= Work to be completed =
Can you rewrite the listing below with "dropdown" replaced by "drop-down menu", keeping everything else the same and leaving out the pictures?

+++ Raw data

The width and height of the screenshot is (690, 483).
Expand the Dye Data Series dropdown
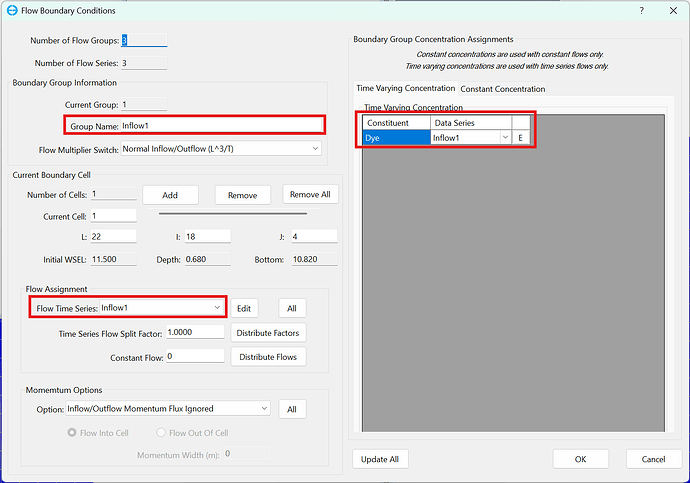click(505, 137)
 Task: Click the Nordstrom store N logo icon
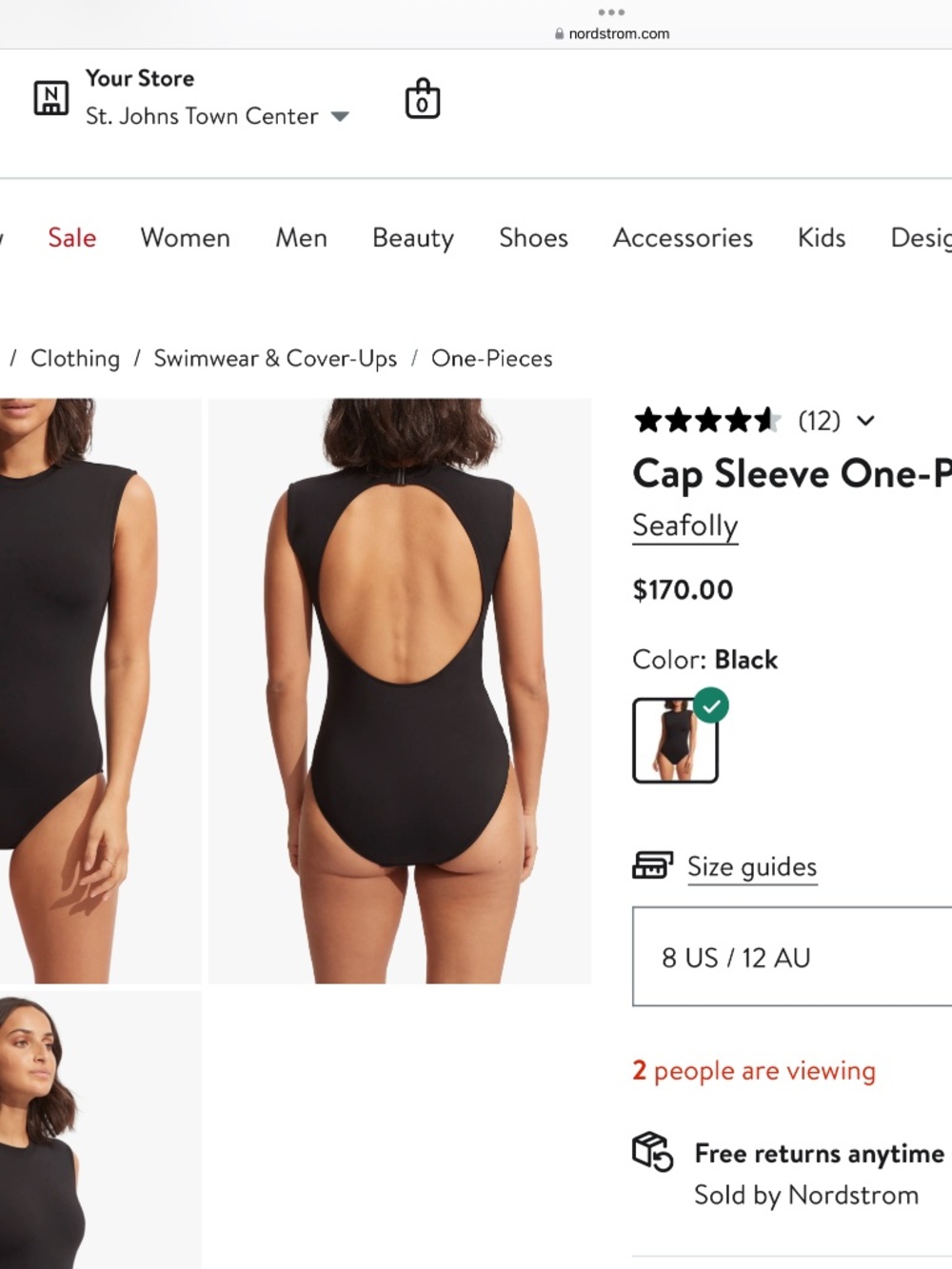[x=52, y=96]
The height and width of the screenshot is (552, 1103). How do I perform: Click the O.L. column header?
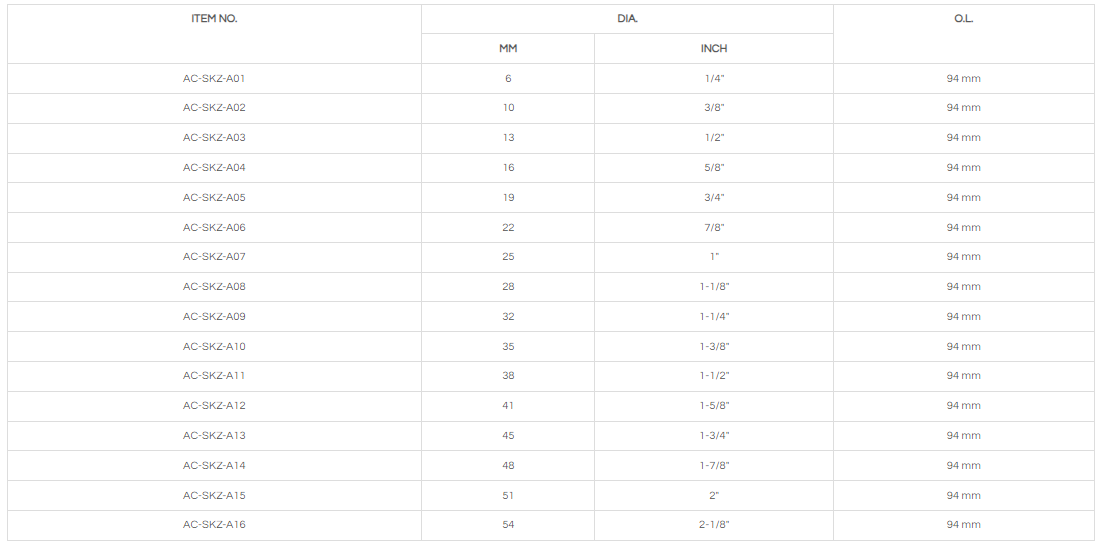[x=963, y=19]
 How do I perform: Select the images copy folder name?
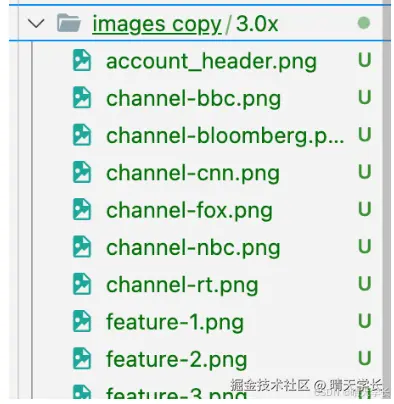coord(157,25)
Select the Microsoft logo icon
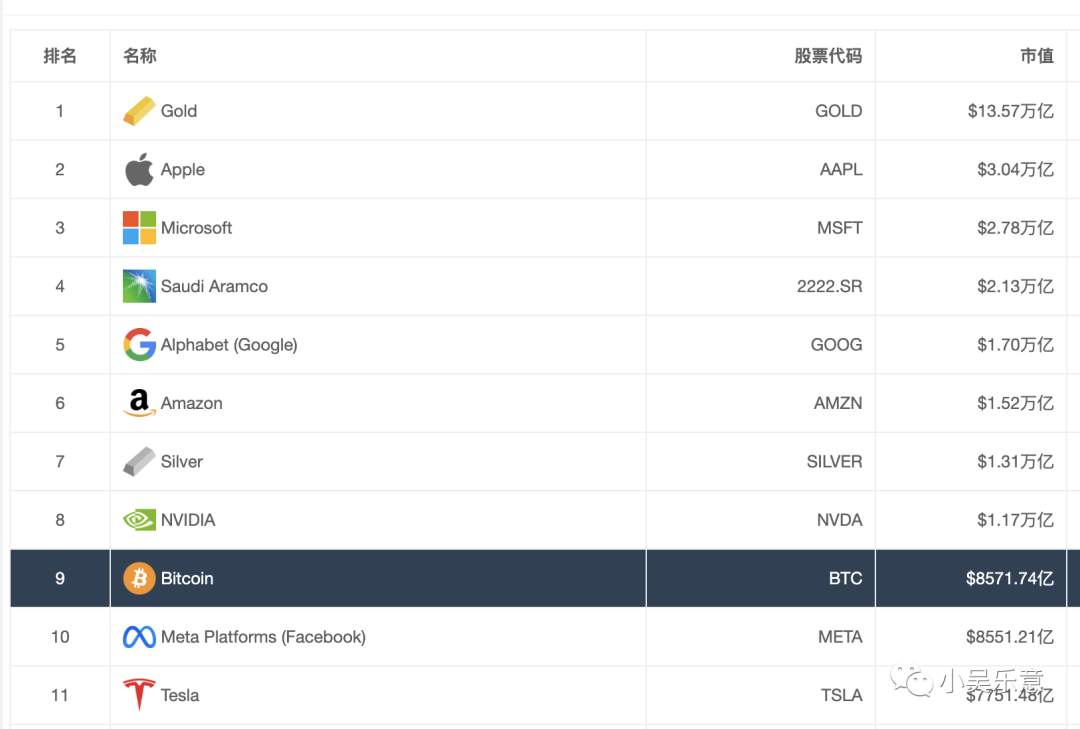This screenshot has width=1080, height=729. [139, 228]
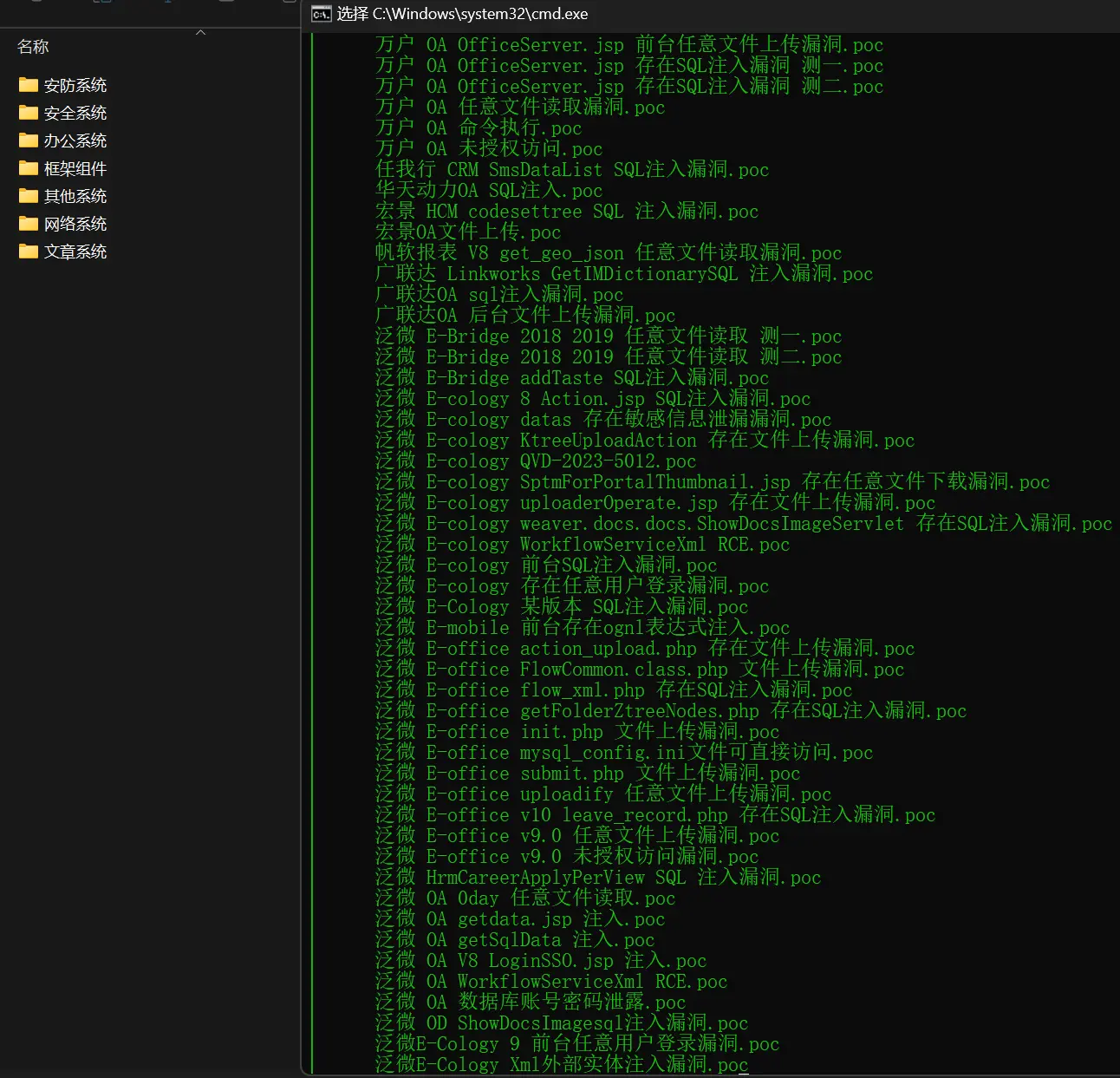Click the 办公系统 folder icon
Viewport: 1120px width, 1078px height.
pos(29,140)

++++++

= Answer to the problem =
The width and height of the screenshot is (690, 483).
Expand the Dye Data Series drop-down menu
click(505, 137)
 Task: Click the Nordstrom store N logo icon
[x=52, y=96]
The height and width of the screenshot is (552, 1103). How do I perform: Click the O.L. column header?
[x=963, y=19]
 How do I perform: Select the images copy folder name?
coord(157,25)
Select the Microsoft logo icon
This screenshot has width=1080, height=729. [139, 228]
Click the 办公系统 folder icon
Viewport: 1120px width, 1078px height.
pos(29,140)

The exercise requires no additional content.